**Input data**:
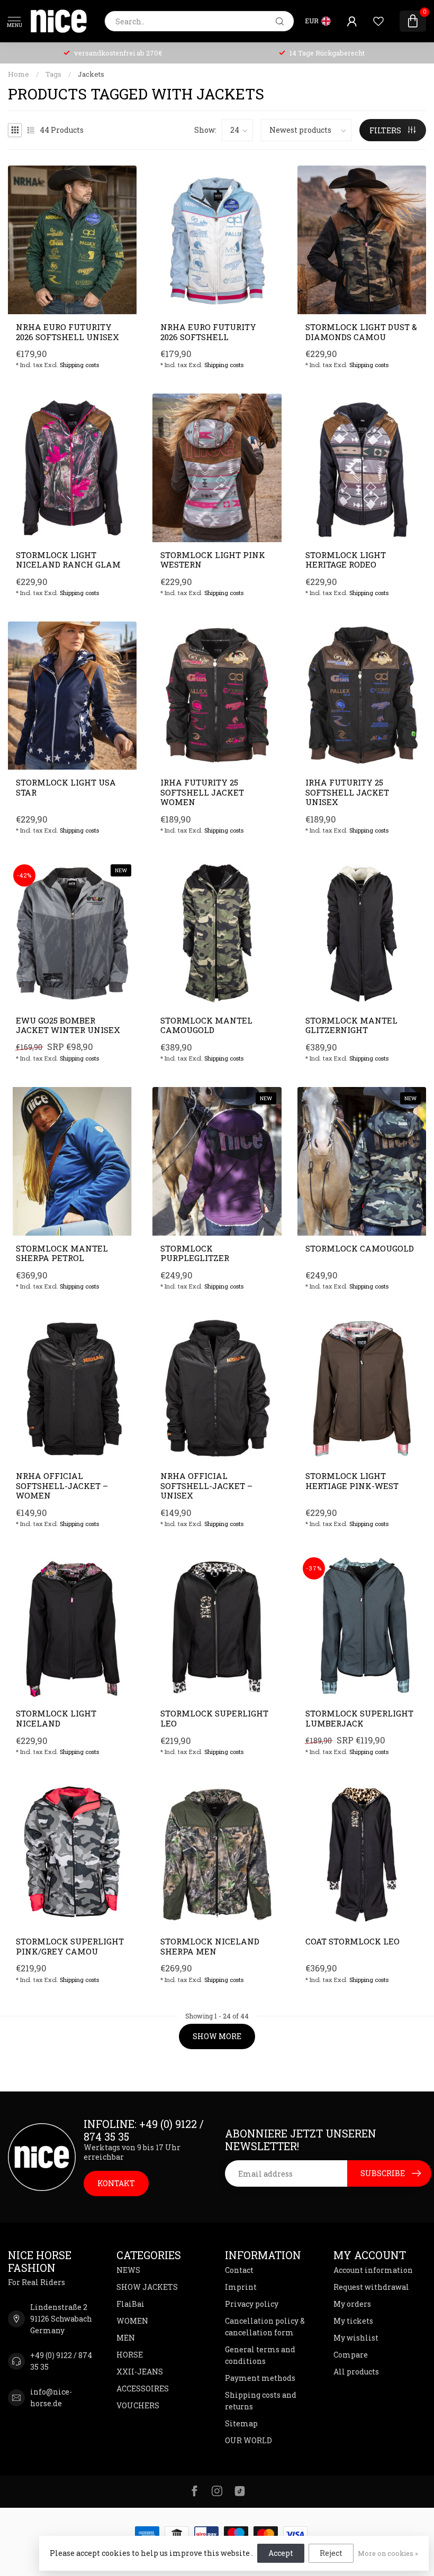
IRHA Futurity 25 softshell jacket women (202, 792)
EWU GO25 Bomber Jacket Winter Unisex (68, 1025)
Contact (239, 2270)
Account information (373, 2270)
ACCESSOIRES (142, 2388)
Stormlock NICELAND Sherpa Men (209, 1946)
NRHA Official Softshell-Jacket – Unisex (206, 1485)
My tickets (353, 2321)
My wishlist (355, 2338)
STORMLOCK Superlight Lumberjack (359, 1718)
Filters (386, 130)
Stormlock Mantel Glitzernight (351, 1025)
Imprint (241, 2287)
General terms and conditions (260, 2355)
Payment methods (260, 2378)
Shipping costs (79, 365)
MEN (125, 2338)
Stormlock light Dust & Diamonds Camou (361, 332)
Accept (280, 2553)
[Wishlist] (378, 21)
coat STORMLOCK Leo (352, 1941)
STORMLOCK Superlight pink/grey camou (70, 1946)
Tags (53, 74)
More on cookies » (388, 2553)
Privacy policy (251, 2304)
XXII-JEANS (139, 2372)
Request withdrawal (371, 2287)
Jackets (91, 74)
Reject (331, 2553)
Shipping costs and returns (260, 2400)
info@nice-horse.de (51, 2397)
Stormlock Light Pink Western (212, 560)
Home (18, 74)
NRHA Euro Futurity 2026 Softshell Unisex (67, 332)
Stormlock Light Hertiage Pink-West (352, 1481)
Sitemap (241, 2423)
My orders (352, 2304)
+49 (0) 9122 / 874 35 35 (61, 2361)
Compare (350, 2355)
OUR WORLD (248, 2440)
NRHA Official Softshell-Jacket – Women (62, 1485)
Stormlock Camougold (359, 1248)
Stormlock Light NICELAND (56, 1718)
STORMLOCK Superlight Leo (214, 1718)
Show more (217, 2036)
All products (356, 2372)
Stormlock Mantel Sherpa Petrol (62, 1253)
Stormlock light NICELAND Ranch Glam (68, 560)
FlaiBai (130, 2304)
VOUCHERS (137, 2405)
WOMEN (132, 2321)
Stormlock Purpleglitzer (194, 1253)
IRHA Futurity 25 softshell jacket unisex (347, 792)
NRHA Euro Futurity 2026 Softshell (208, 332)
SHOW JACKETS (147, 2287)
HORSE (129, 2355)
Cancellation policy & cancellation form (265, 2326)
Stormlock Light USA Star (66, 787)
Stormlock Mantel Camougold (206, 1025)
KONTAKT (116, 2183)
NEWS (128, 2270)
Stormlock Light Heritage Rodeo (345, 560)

**Task description**: Sift through the material above and copy the lines that contain the word "Sherpa".

**Response to this exercise**:
Stormlock NICELAND Sherpa Men (209, 1946)
Stormlock Mantel Sherpa Petrol (62, 1253)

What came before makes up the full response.